■ **PROBLEM REQUIREMENTS**: Can you take the passage on family tax credits in Virginia further, picking up after its last sentence?
START SELECTED PASSAGE
Families deserve meaningful support that recognizes that providing our children what they need to be healthy and cared for is increasingly expensive.

Families are facing rising costs of everyday goods and services, and parents have limited access to family-focused tax credits, which help them to afford the basics. Pandemic-era federal assistance, such as an expanded Child Tax Credit (CTC), that helped to lift families and children out of poverty has now ended.

I see first hand the needs of our families while working in our youth programs providing much needed direct support in our community. Targeting funding towards a refundable Child Tax Credit and strengthening the Earned Income Tax Credit would provide a lift to those that need it most.

Janell S. | Hebron VA | Petersburg

Lawmakers at the federal level did not take action to continue the impactful pandemic-era expansions of the federal CTC, which had removed many of the barriers for lower-income families to accessing the credit and increased the credit amount. As a result, over 360,000 Virginia children, over half of whom are Black and Latino, are left without access to the full federal credit. And Virginia state lawmakers have not leveraged momentum of the expanded credits’ success, failing to establish a state-level Child Tax Credit. While Virginia offers two versions of a state Earned Income Tax Credit (EITC) — 15% or 20% of the federal EITC — restrictions remain on the larger EITC option (it is nonrefundable), and many of our neighbors are unable to access the full benefit of the state EITC offered.
END SELECTED PASSAGE
START DATA LISTING
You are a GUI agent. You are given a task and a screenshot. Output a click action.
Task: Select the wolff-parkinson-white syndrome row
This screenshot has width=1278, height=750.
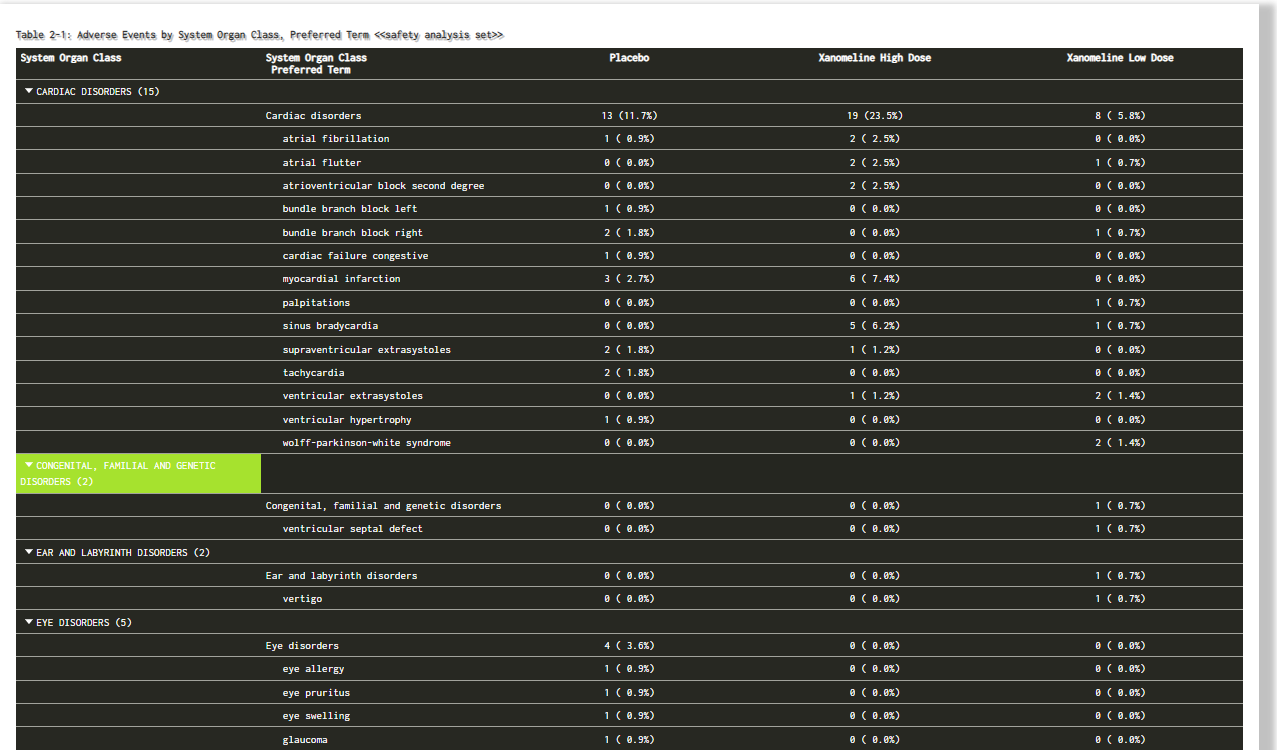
END DATA LISTING
START DATA LISTING
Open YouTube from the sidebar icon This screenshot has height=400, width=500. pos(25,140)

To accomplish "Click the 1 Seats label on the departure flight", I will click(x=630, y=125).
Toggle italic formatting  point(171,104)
END DATA LISTING
■ **EXERCISE RESPONSE**:
What Can We Do?

Virginia lawmakers can work to improve the state EITC and establish a Commonwealth Kids Credit to provide meaningful support to low-income families and families with children.

Advance Commonsense Policies

  • Increase the state refundable EITC equivalent from 15% to 20% of the federal credit, allowing all qualifying families to access the full benefit of the state EITC.
  • Consider increasing the refundable state credit beyond 20% of the federal credit, providing low-income families more support to pay for what their families need.
  • Create a Commonwealth Kids Credit and consider a range of design principles. A $500 credit per child for families with incomes below $100,000 would reach over 1 million children in over 700,000 Virginia households. Lawmakers could cut Virginia’s child poverty in half through a more sizeable credit, around $4,000 plus a young-child bonus, that phases out at higher incomes much like the EITC.